Wednesday, February 16, 2011

Remembering Ma

Published in 'Chicken Soup for the Indian Woman's Soul

Ma was dying and she knew it. She’d been diagnosed with breast cancer and had her first mastectomy at the age of 55. The biopsy report said ‘stage 2-B’, which, I learned later, was a euphemism for ‘stage 3’. Post-secondaries, her second mastectomy happened three years later, and it was then that she sensed that the end was near. It’s more than two years now since she passed away, but she lives in our memory (and the memory of all who knew and loved her) as the embodiment of love, grace, dignity and beauty.
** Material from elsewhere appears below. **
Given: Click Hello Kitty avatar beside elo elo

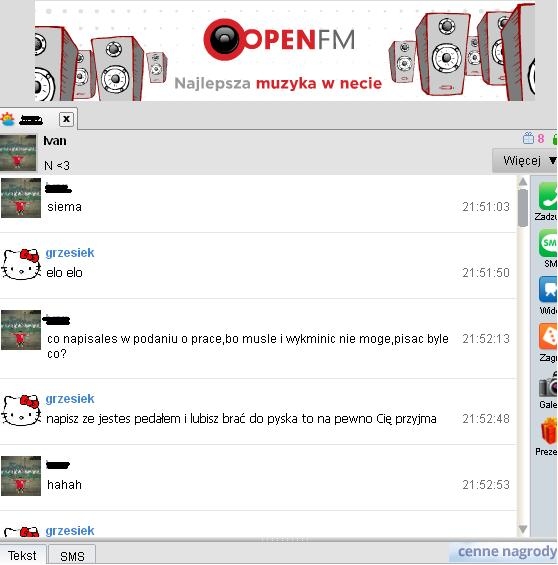Looking at the screenshot, I should tap(21, 265).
I remember clearly her determined courage when she was diagnosed with the dreaded disease. My sisters and I just went numb – it was too much to take in all of a sudden; but Ma and Dad, working as a team as always, took prompt action, and without getting into the controversies of second opinions and conflicting advice from different sources, opted for immediate surgery and by next evening the diseased organ had been severed away. By that time we had managed to get a grip on ourselves and were concentrating on the task of mentally preparing Ma – and ourselves – for her chemotherapy.
The doctors told us that hers was one of the fastest growing strains of malignancy known to medical science and her chemo medicines were commensurately strong with their equally strong side effects, even apart from the usual debilitation, weight loss, hair fall, etc. They gave her four weeks to recover from surgery before subjecting her to the rigours of chemo. She was up within two, deaf to all protests and admonitions, determined not to be a burden on her two married daughters (or for that matter, on her unmarried one), her sister or her sisters-in law, all of whom had planned to take it in turns to stay with her during her treatment. She spent the next two weeks planning out the running of her home and the hired help, so that there would be the minimum possible disruption in our lives.
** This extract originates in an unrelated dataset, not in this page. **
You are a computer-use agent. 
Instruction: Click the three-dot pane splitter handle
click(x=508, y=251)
This was when we really appreciated the bond between Ma and Dad – the way they synergized their strengths to create a support structure, an almost tangible edifice of love, much stronger than their individual strengths. When her hair fell out overnight, the sight of her beautiful, thick, wavy strands lying in bunches all around her was traumatic, and not just for her. And Dad joked: ‘’You are my true companion, even sharing my increasing baldness,’’ making her laugh, and planning the different kinds of wigs and stylish hats he’d buy her ‘’so that I can have a beautiful wife with a new look every week’’.
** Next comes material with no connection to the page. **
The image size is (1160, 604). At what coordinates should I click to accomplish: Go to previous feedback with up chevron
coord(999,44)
I feel blessed in the surety that no matter what, we are always there for each other as a family. Even if we are physically absent, we are with each other in spirit, and not just in the clichéd sense. I can find no better illustration of this than the fact that even though I had to accompany my husband to a job posting in the US, halfway through Ma’s chemotherapy, I would dream of her frequently. And even though everyone back home made it a point not to let me know when her blood reports were not good, or when she developed extensive skin infection during radiotherapy, or when her finger- and toe-tips and nails degenerated as a side-effect of the chemo, I always knew something was wrong because of my dreams.
I returned from US fifteen months later, to find her horribly weakened in body, but indomitable as ever in spirit – making all our favourite pickles, drying herbs for our kitchens by the kilogram (I still have the dried mint and the pickles she made for me), cooking delicacies for us when we went over for our weekly visits. Perhaps her biggest joy at that point of time was spending time with my daughter and my sister’s son, pampering both her grandchildren with their favourite foods, toys, books (though she was as strict with them as she had been with us about standards of behaviour), and most of all, playing with them like a child. Her biggest worry was my youngest sister’s marriage.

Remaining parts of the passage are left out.